Given instruction — Copy the items word for word, starting at the line that contains "This screenshot has height=446, width=794." and running through the line that contains "Action: [30, 72]", both lines included. Don't include any of the pictures.

Material provided —
------------------------------

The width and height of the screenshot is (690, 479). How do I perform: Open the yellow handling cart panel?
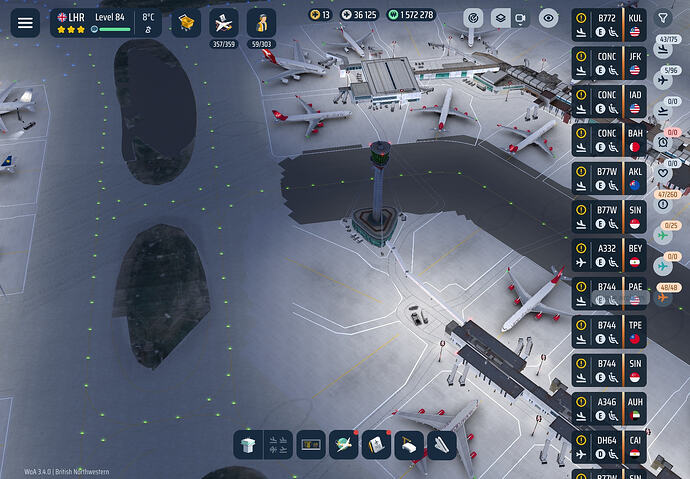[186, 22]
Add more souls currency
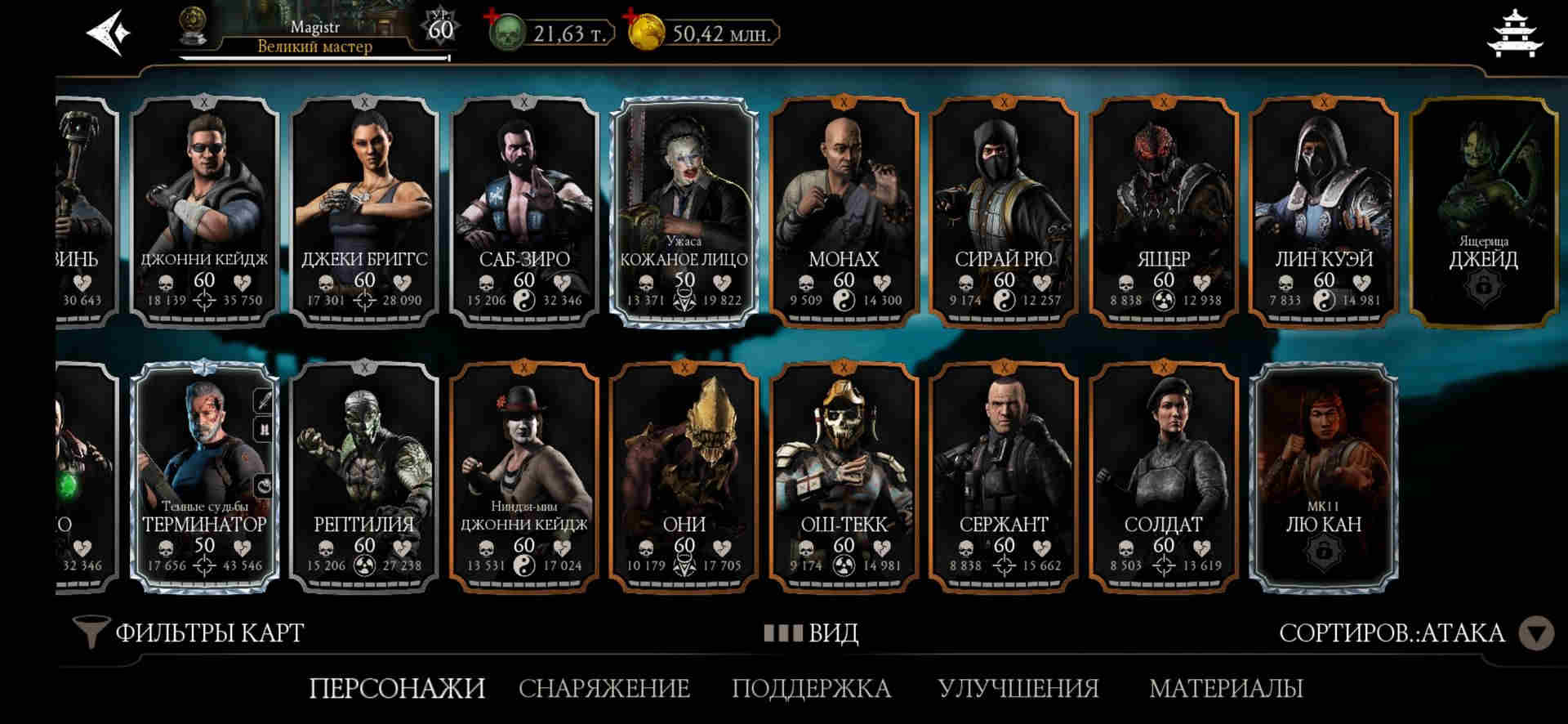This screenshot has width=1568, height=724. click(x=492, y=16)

------------------------------

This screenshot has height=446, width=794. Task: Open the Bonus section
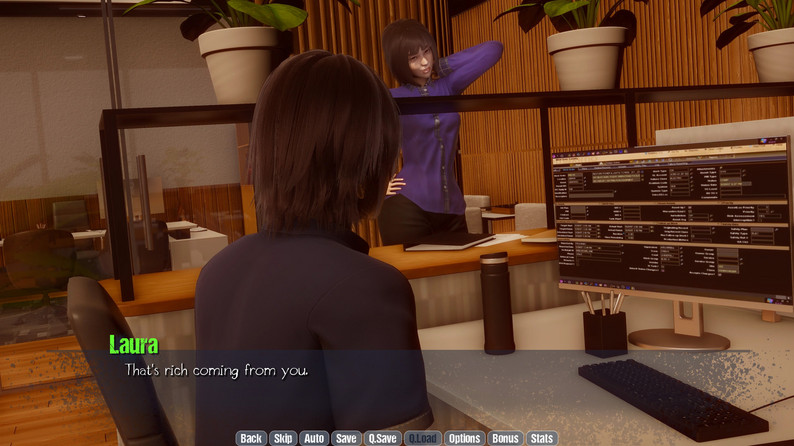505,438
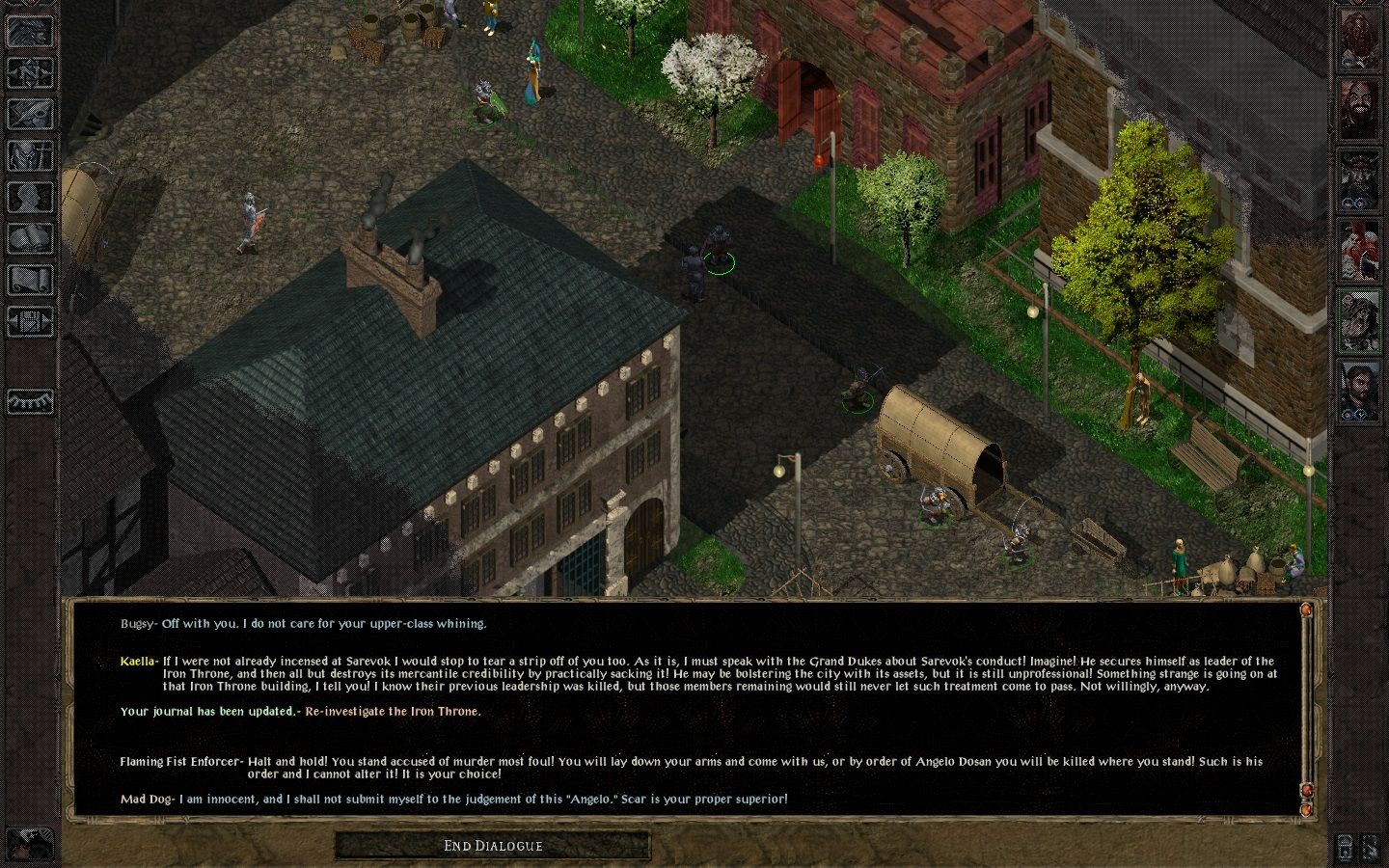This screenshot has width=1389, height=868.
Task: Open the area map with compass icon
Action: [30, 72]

------------------------------

Output of the exercise —
This screenshot has height=446, width=794. Task: Open the Bonus section
505,438
This screenshot has width=1389, height=868.
Task: Open the area map with compass icon
Action: [30, 72]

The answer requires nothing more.